◆ Instructions for the task:
In the tutorial on strtok() in C, what character does strtok put in place of the delimiter it finds?

0%

Understanding strtok() in C

February 14, 2026

C

1. What is strtok?

strtok (string tokenize) is a C standard library function that splits a string into tokens based on delimiter characters.

#include <string.h>
char *strtok(char *str, const char *delim);

Parameters:

  • str - String to tokenize (first call) or NULL (subsequent calls)
  • delim - String containing delimiter characters

Returns:

  • Pointer to the next token
  • NULL when no more tokens are found

2. Key Characteristic: Stateful Behavior

strtok is stateful - it remembers its position between calls using an internal static variable. This is why we use NULL in subsequent calls.

3. How It Works

3.1. The Two-Parameter Purpose

  1. First parameter (str/NULL): WHERE to search

    • Pass the string on first call to initialize
    • Pass NULL on subsequent calls to continue from saved position
  2. Second parameter (delim): WHAT to search for

    • Specifies which characters are delimiters
    • Must be provided on every call (can be different each time)

3.2. What strtok Does

  1. Searches for the next delimiter character
  2. Replaces the delimiter with '\0' (modifies original string!)
  3. Returns pointer to the start of the current token
  4. Saves position internally for next call
  5. Returns NULL when no more tokens exist

4. Step-by-Step Example

4.1. Input String

char str[] = "James,Hong Kong,20";

4.2. First Call - Initialize

char* name = strtok(str, ",");

What happens:

  1. Searches str for first ','
  2. Replaces ',' with '\0'
  3. Returns pointer to "James"
  4. Saves internal position after the '\0'

Memory after:

"James\0Hong Kong,20"
      ↑ replaced
       ↑ saved position

Result: name points to "James"

4.3. Second Call - Continue

char* addr = strtok(NULL, ",");

What happens:

  1. NULL means "use saved position"

◆ Given data:
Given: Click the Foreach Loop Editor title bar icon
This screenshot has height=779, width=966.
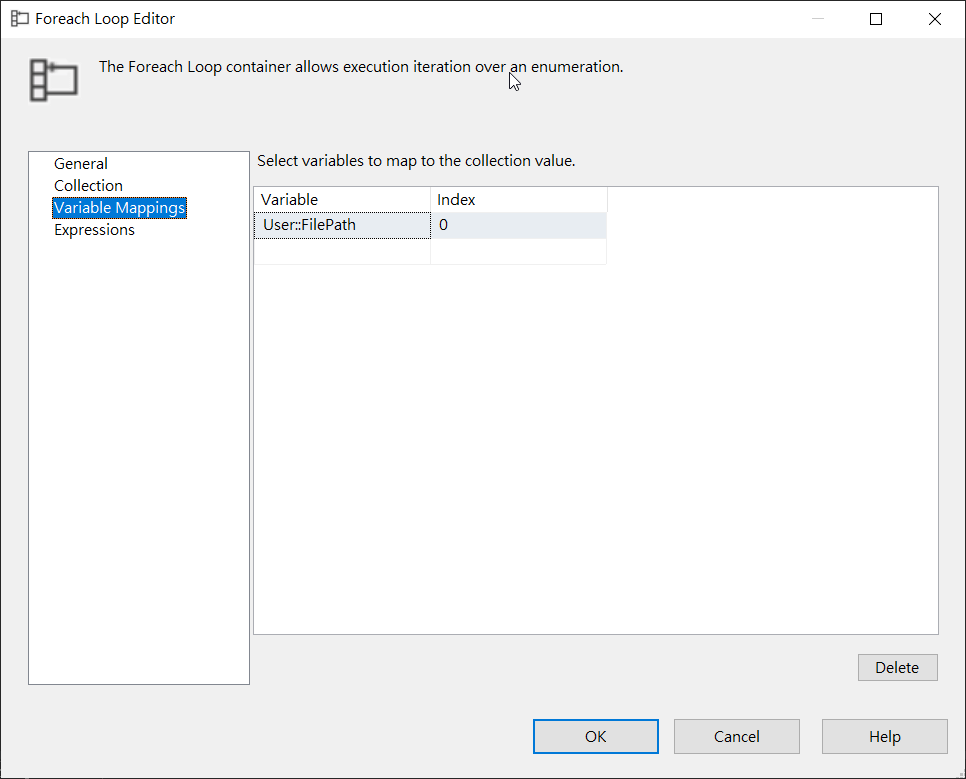Looking at the screenshot, I should [19, 19].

◆ Result:
It replaces the delimiter with '\0', which modifies the original string.